[...] the person who is aware, and who will not hurry because he is living in the present moment with the environment which is here: the sky and the trees as well as the feeling of motion. To hurry is to neglect that environment and to be conscious only of something that is still out of sight down the road, or of mere obstacles, or solely of oneself.
A Chinese man started to get into a local subway train, when his Caucasian companion pointed out that they could save twenty minutes by taking an express, which they did. When they got off at Central Park, the Chinese man sat down on a bench, much to his friend’s surprise. “Well,” explained the former, “since we saved twenty minutes, we can afford to sit here that long and enjoy our surroundings.”
The aware person is alive because he knows how he feels, where he is and when it is. He knows that after he dies the trees will still be there, but he will not be there to look at them again, so he wants to see them now with as much poignancy as possible.
If an entrepreneur never daydreamed or planned ahead they would be uncreative and ineffective. So there is value in losing track of your surroundings and focusing on something that is out of sight down the road (either as a possibility or a likely eventuality).
But there is a real risk of dividing your life into an early period of 100% dedication to work and a later period where you enjoy the fruits of your success. I think this leads to corner cutting and fantasies of telling people how you really feel once you have enough money.
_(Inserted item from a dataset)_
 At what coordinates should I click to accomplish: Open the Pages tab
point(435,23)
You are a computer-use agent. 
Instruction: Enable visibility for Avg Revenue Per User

I like Robert Louis Stevenson’s model of “travelling hopefully” as a metaphor for mindful awareness.
To be truly happy is a question of how we begin and not of how we end, of what we want and not of what we have.
To travel hopefully is a better thing than to arrive, and the true success is to labour.
Update Tue-Nov-27-2012: A better title for this post is probably “Eric Berne: Hurry Inhibits Awareness.” Berne makes a distinction between hurry and flow (without calling it flow) in an example from the same chapter:
Less common is the “natural driver,” the man to whom driving a car is a congenial science and art. As he makes his way swiftly and skillfully through the traffic, he is at one with his vehicle. He, too, is oblivious of his surroundings except as they offer scope for the craftsmanship which is its own reward, but he is very much aware of himself and the machine which he controls so well, and to that extent he is alive.
I think hurry also inhibits empathy and an entrepreneur’s ability to engage in appreciative inquiry, both of which are critical to forming a deep understanding of a prospect’s situation and needs.